As hundreds of volunteers joined engineers rushing to erect the 600-metre dam, a top official said it was only a matter of days before the reservoir housing a chemical residue would begin to crumble.
"In two or three days there is going to be rain and we are trying to speed things up so that we can finish off the dam before the rain comes," Zoltan Illes, the state secretary for environmental protection, told reporters at the dam construction site.
"Once the rain is here, the remaining sludge will be washed out and the dam's northern section is going to break away. This is imminent. Once the wall breaks down, the sludge will start flowing again."
Repair work also continued on the reservoir itself where cracks have been detected, raising fears that what is already Hungary's worst environmental disaster could soon get even worse.
At least seven people were killed when the red-coloured sludge first began seeping from the reservoir next to an alumina plant before then cascading into nearby villages and tributaries of the Danube.
Kolontar was the village worst hit by the disaster and its entire population of nearly 1,000 people have been forced to evacuate while the threat of a new spill remains.

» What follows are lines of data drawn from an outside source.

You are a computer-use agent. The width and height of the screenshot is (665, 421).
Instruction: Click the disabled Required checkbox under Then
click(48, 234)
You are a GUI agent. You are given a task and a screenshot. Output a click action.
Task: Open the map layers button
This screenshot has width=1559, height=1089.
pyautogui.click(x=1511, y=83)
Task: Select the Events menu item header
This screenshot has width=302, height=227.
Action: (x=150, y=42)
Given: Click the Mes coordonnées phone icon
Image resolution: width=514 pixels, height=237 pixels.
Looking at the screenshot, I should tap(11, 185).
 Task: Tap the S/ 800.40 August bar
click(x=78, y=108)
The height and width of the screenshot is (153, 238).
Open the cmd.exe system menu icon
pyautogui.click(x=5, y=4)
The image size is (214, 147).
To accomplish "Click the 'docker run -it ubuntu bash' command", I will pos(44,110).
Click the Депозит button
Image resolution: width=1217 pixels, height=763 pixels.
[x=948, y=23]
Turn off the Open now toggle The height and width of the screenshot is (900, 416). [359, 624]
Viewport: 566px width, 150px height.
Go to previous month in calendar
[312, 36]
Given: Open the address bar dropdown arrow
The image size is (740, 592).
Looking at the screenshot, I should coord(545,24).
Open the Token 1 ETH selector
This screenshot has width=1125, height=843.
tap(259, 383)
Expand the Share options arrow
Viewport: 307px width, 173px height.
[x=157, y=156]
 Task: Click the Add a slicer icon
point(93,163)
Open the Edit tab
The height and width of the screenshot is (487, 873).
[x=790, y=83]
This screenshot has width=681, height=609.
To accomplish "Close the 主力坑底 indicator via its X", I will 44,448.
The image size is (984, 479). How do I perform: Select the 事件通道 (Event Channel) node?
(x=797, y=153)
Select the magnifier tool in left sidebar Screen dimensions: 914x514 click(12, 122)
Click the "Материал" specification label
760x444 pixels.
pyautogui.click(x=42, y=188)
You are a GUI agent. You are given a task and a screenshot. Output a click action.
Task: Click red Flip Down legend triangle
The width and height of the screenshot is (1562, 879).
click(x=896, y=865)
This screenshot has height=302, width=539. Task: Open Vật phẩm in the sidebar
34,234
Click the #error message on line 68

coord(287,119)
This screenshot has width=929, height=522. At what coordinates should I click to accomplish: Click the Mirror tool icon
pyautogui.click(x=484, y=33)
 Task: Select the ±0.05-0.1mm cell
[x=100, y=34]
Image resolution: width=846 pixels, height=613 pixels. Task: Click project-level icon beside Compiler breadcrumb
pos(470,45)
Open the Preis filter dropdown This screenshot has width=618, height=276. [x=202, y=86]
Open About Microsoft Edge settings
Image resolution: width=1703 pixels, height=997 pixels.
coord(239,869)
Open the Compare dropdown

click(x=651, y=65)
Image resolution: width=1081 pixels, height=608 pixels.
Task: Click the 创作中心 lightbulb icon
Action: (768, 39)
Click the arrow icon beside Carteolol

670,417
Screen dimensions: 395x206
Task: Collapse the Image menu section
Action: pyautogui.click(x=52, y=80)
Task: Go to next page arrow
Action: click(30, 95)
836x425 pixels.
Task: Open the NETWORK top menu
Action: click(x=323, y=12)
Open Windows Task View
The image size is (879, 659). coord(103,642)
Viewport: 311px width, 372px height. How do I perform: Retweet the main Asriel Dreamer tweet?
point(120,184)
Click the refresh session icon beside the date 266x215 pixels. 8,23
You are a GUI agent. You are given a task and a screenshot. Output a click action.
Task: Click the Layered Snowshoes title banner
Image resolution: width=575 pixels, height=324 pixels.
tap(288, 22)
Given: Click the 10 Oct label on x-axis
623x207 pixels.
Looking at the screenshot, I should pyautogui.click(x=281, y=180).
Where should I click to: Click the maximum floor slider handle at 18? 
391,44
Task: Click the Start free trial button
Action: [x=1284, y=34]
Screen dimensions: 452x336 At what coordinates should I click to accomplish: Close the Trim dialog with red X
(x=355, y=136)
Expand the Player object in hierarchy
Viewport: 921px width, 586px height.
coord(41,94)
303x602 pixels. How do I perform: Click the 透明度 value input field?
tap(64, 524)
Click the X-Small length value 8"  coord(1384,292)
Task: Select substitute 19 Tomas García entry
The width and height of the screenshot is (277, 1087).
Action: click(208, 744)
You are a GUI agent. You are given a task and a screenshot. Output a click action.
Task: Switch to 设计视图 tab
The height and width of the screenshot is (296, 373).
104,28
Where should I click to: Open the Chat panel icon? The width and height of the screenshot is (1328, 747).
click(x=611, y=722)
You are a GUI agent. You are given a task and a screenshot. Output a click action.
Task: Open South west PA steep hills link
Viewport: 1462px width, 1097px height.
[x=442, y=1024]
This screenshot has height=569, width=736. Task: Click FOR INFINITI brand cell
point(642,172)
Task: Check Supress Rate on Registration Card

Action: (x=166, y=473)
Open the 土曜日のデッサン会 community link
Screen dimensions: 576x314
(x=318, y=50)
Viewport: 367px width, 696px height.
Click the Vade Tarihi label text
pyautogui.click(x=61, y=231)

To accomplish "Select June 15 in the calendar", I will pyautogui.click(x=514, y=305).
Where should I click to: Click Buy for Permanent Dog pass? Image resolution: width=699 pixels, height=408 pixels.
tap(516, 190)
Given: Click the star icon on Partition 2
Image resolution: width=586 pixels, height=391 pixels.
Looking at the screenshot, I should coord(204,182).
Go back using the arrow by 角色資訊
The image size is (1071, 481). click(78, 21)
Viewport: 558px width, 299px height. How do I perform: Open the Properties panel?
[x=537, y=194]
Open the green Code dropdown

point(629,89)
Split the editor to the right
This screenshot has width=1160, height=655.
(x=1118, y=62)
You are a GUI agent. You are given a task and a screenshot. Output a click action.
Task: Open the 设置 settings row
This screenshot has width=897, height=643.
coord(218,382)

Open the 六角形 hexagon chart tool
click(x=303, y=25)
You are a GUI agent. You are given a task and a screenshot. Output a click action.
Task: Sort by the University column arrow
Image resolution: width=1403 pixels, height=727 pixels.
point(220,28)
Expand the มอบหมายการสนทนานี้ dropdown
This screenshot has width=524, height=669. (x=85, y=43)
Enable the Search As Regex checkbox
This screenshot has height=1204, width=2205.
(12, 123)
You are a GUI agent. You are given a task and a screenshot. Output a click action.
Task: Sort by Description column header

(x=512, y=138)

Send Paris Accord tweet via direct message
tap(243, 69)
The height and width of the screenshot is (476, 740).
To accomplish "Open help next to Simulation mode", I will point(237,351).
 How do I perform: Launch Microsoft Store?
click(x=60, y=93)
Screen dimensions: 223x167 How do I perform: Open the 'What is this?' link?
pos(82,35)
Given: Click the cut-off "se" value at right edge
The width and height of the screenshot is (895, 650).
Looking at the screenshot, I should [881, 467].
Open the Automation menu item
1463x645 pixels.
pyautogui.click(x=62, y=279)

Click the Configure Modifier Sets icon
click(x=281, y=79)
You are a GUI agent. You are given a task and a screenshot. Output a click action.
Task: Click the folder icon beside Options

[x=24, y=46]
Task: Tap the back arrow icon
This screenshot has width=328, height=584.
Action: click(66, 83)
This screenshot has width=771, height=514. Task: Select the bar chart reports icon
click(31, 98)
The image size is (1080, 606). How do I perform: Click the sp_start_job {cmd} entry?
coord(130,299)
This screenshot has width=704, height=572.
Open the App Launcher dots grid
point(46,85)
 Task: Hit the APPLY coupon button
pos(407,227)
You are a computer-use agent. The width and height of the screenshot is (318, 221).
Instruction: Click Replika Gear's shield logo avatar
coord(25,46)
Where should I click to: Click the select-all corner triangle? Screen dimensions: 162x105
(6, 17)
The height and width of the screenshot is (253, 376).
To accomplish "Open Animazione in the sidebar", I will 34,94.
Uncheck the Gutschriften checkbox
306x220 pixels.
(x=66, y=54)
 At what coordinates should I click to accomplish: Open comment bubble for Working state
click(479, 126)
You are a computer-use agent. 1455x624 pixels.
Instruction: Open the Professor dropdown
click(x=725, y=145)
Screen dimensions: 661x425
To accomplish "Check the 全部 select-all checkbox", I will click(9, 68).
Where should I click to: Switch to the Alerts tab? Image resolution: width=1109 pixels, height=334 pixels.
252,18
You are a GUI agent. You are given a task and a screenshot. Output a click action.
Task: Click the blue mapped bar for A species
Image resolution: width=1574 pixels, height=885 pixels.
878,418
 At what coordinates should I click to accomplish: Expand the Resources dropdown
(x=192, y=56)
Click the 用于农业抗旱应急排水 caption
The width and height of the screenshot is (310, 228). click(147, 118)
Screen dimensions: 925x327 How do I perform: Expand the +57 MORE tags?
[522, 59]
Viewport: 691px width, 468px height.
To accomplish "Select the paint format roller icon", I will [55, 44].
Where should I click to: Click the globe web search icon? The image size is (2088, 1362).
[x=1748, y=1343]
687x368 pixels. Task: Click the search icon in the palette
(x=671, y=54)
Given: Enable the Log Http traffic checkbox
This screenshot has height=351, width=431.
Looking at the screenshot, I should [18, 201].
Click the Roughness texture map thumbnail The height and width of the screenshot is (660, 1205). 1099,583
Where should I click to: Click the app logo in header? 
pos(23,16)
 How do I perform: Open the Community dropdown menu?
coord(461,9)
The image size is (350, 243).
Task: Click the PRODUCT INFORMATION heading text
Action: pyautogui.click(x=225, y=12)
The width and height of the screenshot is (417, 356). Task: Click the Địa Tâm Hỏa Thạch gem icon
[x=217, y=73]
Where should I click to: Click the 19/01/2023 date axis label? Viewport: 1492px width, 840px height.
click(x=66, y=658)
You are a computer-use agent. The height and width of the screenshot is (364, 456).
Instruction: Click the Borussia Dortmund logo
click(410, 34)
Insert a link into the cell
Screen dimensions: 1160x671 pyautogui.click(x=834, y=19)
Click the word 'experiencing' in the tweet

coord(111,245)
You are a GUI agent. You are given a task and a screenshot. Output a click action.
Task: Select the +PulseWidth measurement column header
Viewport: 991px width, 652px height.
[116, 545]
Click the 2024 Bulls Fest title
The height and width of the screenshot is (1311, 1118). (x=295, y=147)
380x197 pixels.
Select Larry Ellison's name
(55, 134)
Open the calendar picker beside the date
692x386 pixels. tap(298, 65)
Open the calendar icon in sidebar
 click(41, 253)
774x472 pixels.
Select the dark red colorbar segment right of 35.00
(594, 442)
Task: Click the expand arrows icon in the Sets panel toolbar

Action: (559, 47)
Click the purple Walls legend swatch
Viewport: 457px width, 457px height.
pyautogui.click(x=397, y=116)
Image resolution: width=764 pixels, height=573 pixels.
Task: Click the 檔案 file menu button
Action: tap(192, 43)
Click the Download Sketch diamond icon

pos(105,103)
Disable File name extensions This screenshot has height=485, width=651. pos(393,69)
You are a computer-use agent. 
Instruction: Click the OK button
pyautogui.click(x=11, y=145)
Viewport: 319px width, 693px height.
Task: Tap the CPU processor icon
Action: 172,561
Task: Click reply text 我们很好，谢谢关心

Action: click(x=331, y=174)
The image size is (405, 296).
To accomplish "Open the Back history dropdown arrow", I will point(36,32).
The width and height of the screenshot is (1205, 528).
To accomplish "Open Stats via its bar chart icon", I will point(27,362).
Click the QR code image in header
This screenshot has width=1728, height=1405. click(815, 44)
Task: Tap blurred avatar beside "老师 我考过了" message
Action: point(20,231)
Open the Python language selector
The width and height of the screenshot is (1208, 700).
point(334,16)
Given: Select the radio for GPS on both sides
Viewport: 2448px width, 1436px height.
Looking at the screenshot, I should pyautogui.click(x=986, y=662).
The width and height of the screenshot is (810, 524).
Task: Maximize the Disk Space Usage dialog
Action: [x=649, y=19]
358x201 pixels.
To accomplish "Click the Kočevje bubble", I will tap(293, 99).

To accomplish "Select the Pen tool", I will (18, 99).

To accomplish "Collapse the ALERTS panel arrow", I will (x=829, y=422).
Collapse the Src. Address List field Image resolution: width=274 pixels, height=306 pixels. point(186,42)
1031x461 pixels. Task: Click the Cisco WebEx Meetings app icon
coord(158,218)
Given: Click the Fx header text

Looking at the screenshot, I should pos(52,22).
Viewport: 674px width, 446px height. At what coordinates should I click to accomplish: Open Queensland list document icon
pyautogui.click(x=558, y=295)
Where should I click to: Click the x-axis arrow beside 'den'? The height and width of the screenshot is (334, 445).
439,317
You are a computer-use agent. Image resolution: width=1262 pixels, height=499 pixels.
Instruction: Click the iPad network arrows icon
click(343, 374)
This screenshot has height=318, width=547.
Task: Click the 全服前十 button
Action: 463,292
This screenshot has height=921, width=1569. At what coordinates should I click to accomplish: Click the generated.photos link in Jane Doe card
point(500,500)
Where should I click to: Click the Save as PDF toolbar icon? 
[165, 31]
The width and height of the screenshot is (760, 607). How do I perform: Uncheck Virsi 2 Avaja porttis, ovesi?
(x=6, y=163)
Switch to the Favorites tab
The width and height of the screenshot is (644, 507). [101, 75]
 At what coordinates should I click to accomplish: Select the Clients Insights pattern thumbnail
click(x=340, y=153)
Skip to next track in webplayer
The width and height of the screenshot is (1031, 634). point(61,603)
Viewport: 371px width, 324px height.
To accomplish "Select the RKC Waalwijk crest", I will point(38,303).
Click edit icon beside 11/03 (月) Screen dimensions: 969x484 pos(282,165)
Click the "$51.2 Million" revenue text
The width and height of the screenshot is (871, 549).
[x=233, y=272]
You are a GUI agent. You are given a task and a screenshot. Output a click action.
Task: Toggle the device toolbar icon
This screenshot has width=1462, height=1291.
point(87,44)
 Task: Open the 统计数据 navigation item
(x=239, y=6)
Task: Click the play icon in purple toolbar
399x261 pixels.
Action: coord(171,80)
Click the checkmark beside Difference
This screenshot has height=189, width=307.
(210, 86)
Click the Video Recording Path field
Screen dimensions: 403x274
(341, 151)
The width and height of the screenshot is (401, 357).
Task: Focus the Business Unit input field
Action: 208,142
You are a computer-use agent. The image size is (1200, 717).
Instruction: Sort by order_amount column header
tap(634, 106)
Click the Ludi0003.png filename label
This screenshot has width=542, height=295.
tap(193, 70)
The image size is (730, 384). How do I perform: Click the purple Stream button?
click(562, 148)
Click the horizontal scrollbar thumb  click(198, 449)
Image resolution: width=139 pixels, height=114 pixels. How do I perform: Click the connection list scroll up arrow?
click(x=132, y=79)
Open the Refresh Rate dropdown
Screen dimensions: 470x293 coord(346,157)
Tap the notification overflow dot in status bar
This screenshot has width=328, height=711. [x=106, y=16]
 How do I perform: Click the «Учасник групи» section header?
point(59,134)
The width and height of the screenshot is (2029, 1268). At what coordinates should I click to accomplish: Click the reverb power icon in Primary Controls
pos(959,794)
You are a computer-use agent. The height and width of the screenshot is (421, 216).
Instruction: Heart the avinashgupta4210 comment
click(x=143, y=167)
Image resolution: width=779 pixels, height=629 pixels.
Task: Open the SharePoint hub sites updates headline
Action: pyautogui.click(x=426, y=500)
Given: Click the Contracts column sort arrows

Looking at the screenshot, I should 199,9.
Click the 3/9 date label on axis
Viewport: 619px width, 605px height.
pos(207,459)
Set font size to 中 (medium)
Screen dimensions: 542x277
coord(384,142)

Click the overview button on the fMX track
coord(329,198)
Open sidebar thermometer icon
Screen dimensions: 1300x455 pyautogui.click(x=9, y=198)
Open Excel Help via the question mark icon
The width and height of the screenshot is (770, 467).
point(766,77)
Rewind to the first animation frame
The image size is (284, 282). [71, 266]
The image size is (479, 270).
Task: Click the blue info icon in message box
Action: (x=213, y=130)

Many have been put up in a sports centre in the nearby town of Ajkar although others have moved in with relatives.
Tibor Dobson, the official in charge of the disaster relief effort, said around 800 volunteers were helping 900 police, disaster relief workers and firefighters Sunday.
A team of five experts from the European Union's civil protection unit are heading to Hungary to assess the environmental impact and issue advice on decontamination.
Half a dozen cranes and a similar number of bulldozers were at the site of the dam on Sunday, as part of the effort to build a dam which will eventually be up to five metres in height and six metres in width once completed.
It will stretch from next to the church in the centre of Kolontar and wind up in fields.
Illes said that around 2.5 million tonnes of sludge still remain inside the reservoir after around 800,000 tonnes of sludge spilled out originally.
But he said that the remaining sludge should be easier to deal with if it does spill out.
"This is a different texture now, more like clay and not going to flow as far," he told reporters.
More than 40 people who suffered injuries from the spill were still in hospital Sunday, most treated for burns from the chemicals which also killed livestock and fish.
"They don't have life-threatening injuries, but some will need plastic surgery," said Jeno Racz, director of the Veszprem county hospital.
A three-year-old boy was also transferred to a Budapest hospital because some of the sludge had entered his eyes, causing serious damage, Racz said.
Villagers evacuated to Ajka, 160 kilometres (100 miles) from the capital Budapest, were worried about their homes.
"Unfortunately we will have to stay here for a couple of nights until they build that dam. After that we can hopefully return," said Peter, who like all of those who spent the night at the shelter would only give his first name.
The sludge from the MAL Hungarian Aluminium Production and Trade Company plant is a residue from aluminium production that contains toxic heavy metals such as lead, cadmium, arsenic and chromium.
Prime Minister Viktor Orban, who visited the scene on Saturday, warned that the reservoir was so damaged that a second breach was "likely" and it could release 500,000 cubic metres more of the corrosive mud.